There was a long silence. “Their executive and auditory centers would have been damaged,” Nandi said, thinking it over. “The heat induced in the circuits would’ve damaged the surrounding neurons, especially the ones they were grafted onto. Bastards,” she spat. “If I ever get a hold of one of those… whatever they are…”
“I feel the same way,” the Captain said. “But, we need to focus on what happens now. We’ve got a job to do.”
CHAPTER TWENTY-TWO
“This is the greatest discovery ever made,” the tall, graying-haired Grace said to the assembled crew in the passenger compartment. Around them were projected the satellite photos of Tectonia; one area, at least. In center, around the flight deck, a large circle was highlighted. “It’s a wall of some sort. It’s nearly eight kilometers in diameter. It’s too geometrically perfect to be natural. It was built by some form of intelligent life.”
Everyone present sat or stood utterly transfixed. “Good God,” Michael managed. “How was it missed before?”
“It’s buried under what looks like a jungle,” Grace said. “It’s likely to be ancient.”
“But still, the topographic data was pored over on Earth…”
“John wrote some code to recognize pattern based on Gaussian distributions, looking for hints of any geometric shapes. It’s almost lost in the noise. Almost. That’s why it was missed.”
“So there is, or at least was, life on Epsilon,” Haruka mused. “It’s like finding the lost city of Atlantis.”
“Do you think that’s where the aliens took them?” Max Tucker asked.

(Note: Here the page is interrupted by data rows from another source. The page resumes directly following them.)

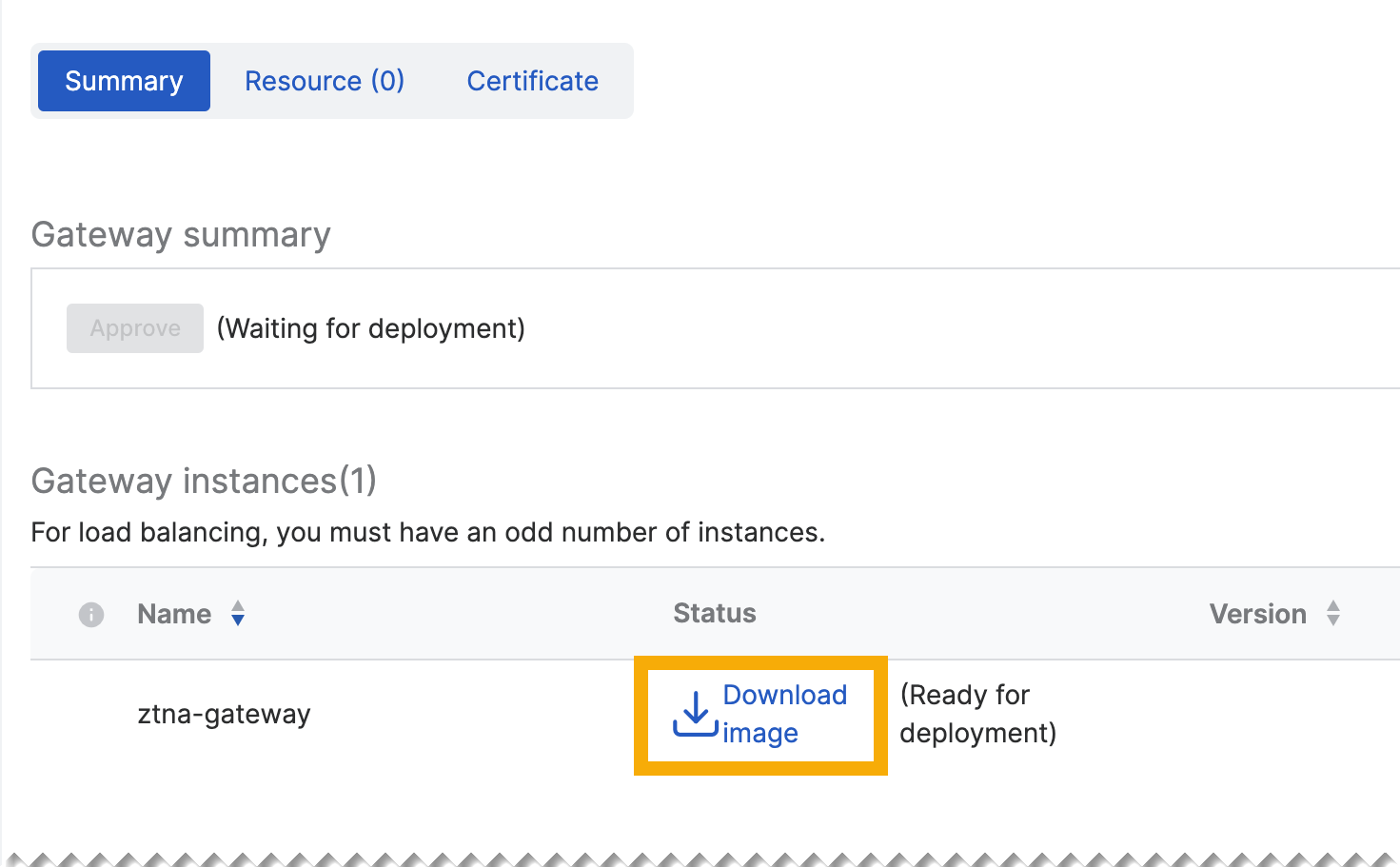Click the descending sort arrow next to Version
1400x867 pixels.
1334,621
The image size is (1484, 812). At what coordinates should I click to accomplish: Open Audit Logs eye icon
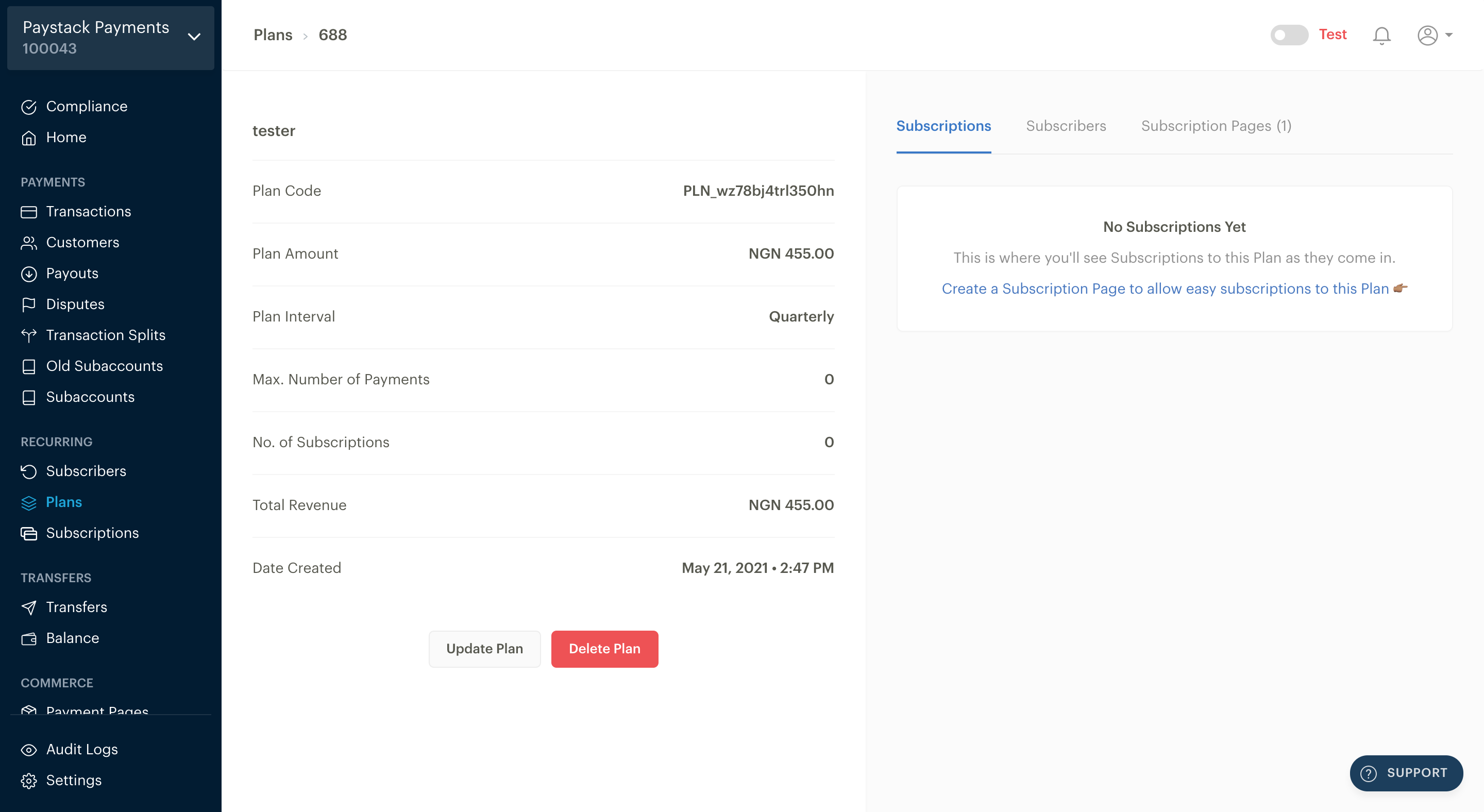[29, 750]
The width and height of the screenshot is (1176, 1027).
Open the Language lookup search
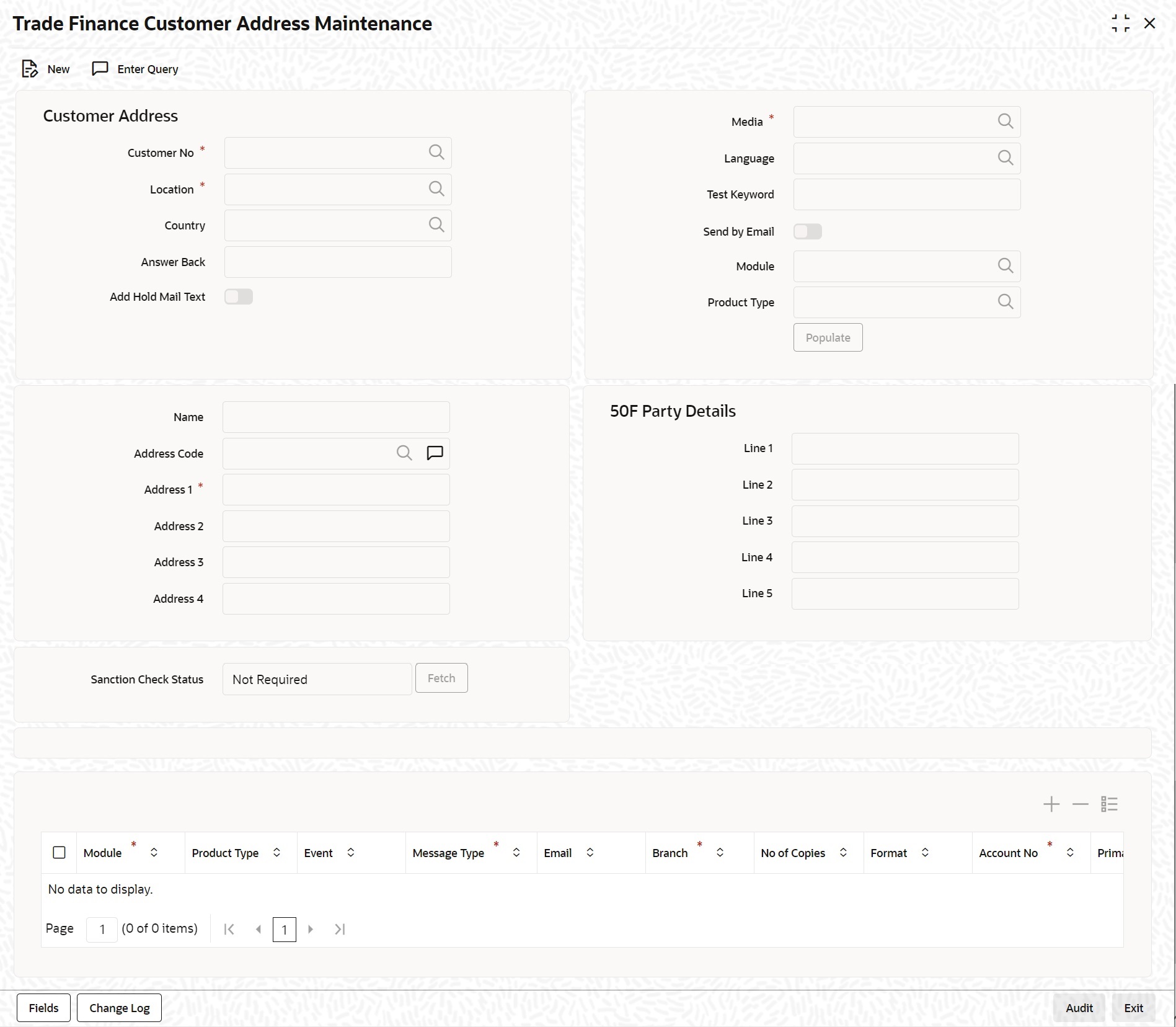1005,158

“No idea as of now,” Grace answered. “I’ve yet to scrutinize the area inside the circle closely. We might find something. But the first step is to analyze every square meter of it by hand. We should split up that task—the area’s huge. I’ll assign each of you a portion of the map. Then once done we’ll reconvene and share what we’ve discovered. By the way, it’s 800 kilometers away, roughly southwest of here. Not reachable by vee-tol.”
Captain Weber stood up. “It’s seven at night. I don’t anticipate anyone getting a lot of sleep tonight.” There were light chuckles around the front of the compartment. “Grace’ll inbox you all with the images. Our searches of the immediate area have been fruitless so far. Hopefully this’ll be the key to cracking the case.”
* * * *
Dawn broke over Serenity Bay. The overcast gloom of the last few days had begun to break up and Constantine once again warmed the landscape. The crew’s eyelids drooped. The coffee-fueled frenzy of data analysis had been an all-night affair, and now their bodies and brains begged for sleep. Half of them sat in the front row of the upper passenger compartment, while the others stood in a rough semicircle.
The virtual glass, through which they had been watching Tectonia come to life in the early morning, went back to white and then changed to a display of the terrain they had pored over all night. “I want to thank everyone for their help,” Grace said. “Its true that visual analysis yielded nothing, but topographic analysis is another story.” Yellow lines and shapes overlaid the satellite images. “There’s a mound at the center that seems to be mostly symmetrical, except for the west side which slopes away much more gently. All around for hundreds of meters the land’s much flatter than typical terrain outside the circle. Further out it gets bumpy again, but get this: there are flat radial spokes going almost out to the circle in all directions. They were probably thoroughfares.” Grace beamed.
“This makes the Pyramids look like a strip mall,” Captain Weber said. “There are doubtless many discoveries to be made there. Future expeditions will explore it in great detail, if we come back to Epsilon. However, our opinion is that it’s a ruin, and not the location of our compatriots. Not to mention it would be extremely difficult to reach without the rovers.”